- **What needs to be done**
From the line containing "Screen dimensions: 576x509" to the last line of the records below, retype every line exactly and output nothing else.

Collected data entries
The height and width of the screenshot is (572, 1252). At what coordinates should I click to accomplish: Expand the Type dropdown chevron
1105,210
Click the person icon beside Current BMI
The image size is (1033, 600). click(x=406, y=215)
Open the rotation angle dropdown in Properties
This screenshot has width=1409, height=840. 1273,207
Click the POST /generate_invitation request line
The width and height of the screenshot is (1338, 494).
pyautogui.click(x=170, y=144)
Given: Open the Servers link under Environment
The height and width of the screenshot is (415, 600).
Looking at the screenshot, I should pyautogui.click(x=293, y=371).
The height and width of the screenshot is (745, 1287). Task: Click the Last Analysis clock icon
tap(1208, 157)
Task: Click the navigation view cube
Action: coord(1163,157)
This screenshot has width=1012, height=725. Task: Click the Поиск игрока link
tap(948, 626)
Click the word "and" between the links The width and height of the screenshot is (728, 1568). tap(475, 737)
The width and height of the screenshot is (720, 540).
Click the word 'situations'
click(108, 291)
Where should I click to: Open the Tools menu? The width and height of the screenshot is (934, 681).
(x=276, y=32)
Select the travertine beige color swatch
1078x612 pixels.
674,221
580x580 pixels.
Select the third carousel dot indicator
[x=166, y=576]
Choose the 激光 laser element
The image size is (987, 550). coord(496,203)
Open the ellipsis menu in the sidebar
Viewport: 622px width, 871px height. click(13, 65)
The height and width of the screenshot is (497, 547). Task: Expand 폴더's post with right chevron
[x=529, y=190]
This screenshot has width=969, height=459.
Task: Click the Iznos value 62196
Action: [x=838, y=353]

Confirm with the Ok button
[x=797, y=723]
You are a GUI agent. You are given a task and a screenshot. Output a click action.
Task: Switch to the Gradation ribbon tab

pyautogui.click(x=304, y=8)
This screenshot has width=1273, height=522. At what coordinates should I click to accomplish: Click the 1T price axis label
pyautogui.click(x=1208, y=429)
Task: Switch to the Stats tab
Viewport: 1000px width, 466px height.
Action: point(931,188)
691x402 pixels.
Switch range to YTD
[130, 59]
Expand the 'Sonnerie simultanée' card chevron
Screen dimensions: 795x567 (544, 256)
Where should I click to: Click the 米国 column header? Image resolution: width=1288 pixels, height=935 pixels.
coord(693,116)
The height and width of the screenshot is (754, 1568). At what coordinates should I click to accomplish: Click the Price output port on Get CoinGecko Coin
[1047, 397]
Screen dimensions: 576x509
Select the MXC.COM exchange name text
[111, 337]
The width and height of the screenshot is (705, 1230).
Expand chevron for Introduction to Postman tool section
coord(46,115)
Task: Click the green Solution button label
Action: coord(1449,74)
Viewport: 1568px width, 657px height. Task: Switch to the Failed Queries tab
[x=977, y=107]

- **Reply**
Screen dimensions: 576x509
Select the MXC.COM exchange name text
[111, 337]
The width and height of the screenshot is (705, 1230).
Expand chevron for Introduction to Postman tool section
coord(46,115)
Task: Click the green Solution button label
Action: coord(1449,74)
Viewport: 1568px width, 657px height. Task: Switch to the Failed Queries tab
[x=977, y=107]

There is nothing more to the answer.